Top 10 writer things to do – learn to touch type

I have a lot of friends who write by hand and I know, for some people, that is how they connect with their ‘muse’. There is something enticing about going out to buy a new notebook and knowing that you will fill it with your next story. If that is your thing and you need or enjoy it, that’s fine.

For many others of us, handwriting means cramp in our hand after two pages, never being able to find the right angle to write comfortably, and finding our hand cannot keep up with our brain. If that’s not bad enough we can go back to edit what we clearly remember as being spectacular writing, and we can’t make sense of our messy scribble.

I clearly fall into this latter camp.

I learned to touch type when I was 21. I remember the experience distinctly because my flatmates were paying to do a course that I was too tight to join them in. So from the moment they walked out the door to when they came home, I jumped on the computer and played a touch-typing game.
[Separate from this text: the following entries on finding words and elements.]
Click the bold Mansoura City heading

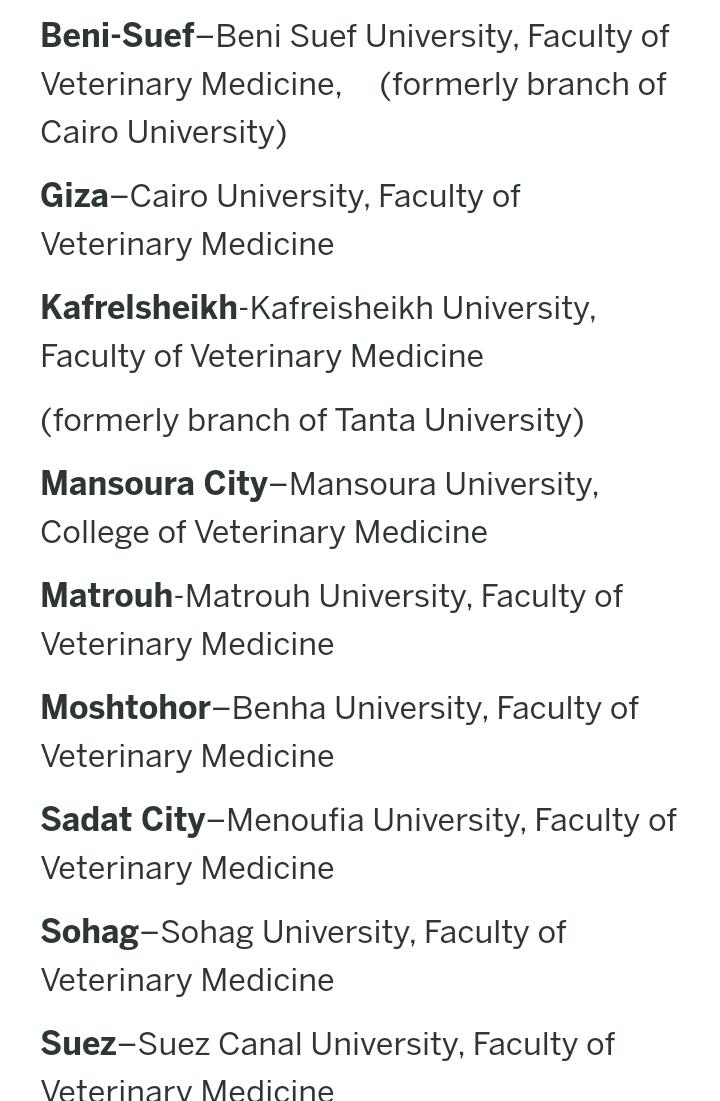pyautogui.click(x=154, y=484)
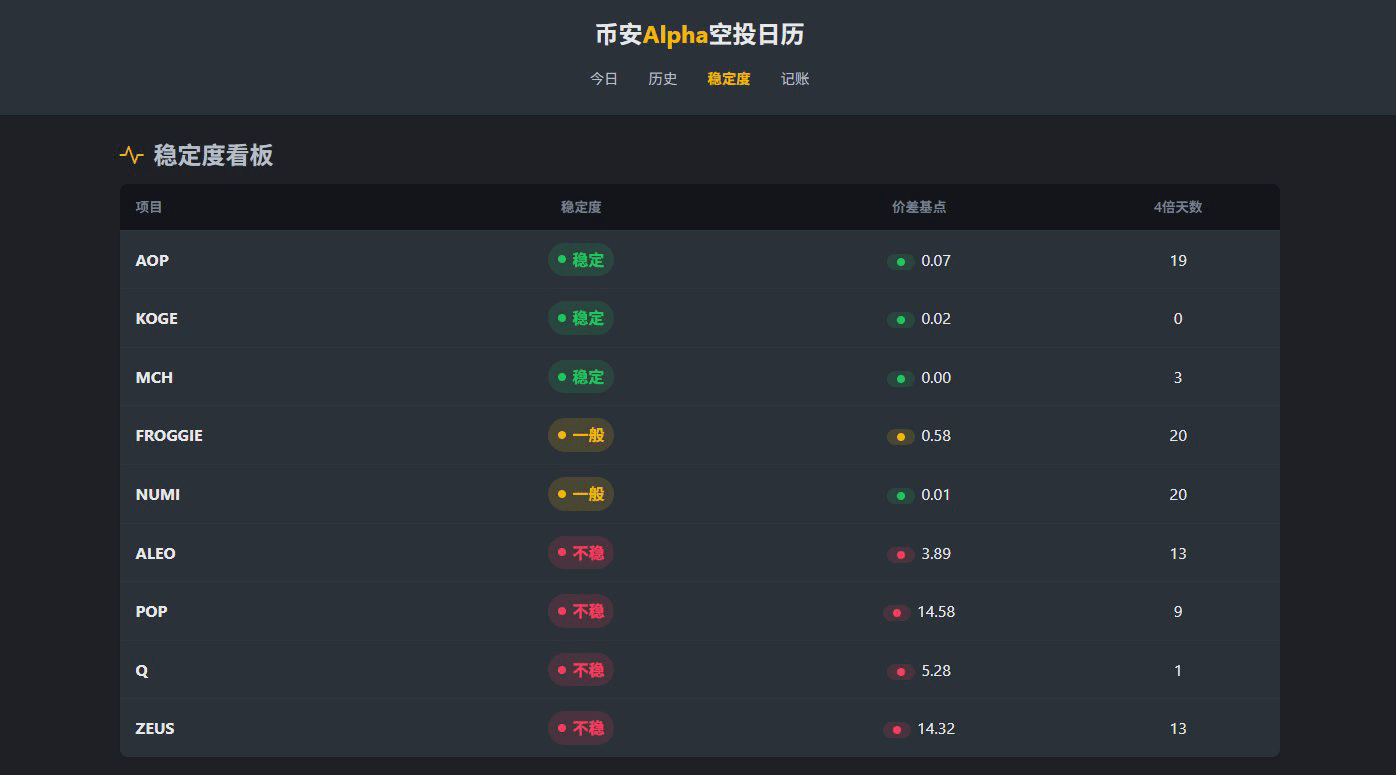Click the 4倍天数 column header
1396x775 pixels.
tap(1177, 207)
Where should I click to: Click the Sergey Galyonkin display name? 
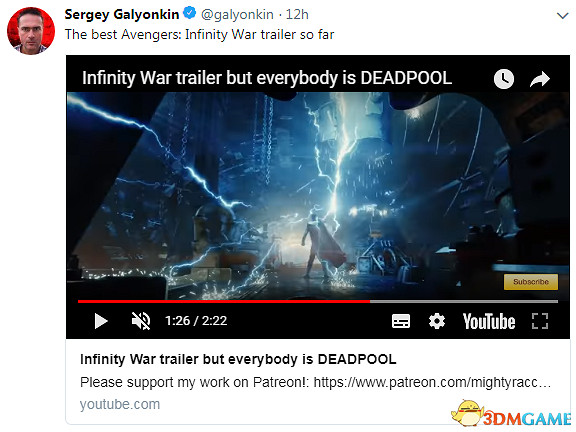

Those few weeks took me from having no idea to a typing speed of about 70 wpm (or 90 if I don’t mind making a few typos).

I can type at a far greater speed than I can manually write. When typing, I never find myself having to slow down my thoughts to get it all down. Even better, I don’t need to look at the keys, or even the screen, so I can blur my eyes and actually watch everything happening in my imagination. And when it comes to editing, nothing compares to having a file you can cut and paste, compared to several notebooks of illegible writing (as is the case if I try handwriting).

In the previous two years I have written two novels within a three-month period. I would never have been able to do that if I couldn’t touch type. Also it is one of the most transferrable skills I’ve got. I’ve been able to use typing through all my many and varied careers. I use it every day and often think how grateful I am to my two more cashed-up flatmates for doing the course all those years ago.

I don’t know why everyone doesn’t learn to touch type, but especially authors. Even if you write by hand, eventually you have to transfer it to a digital format. Yes, you may be able to get quite a good speed up with your three-finger method, but if you are that quick with three fingers, I can almost guarantee you will be even faster if you use all your fingers (and don’t need to watch where they go).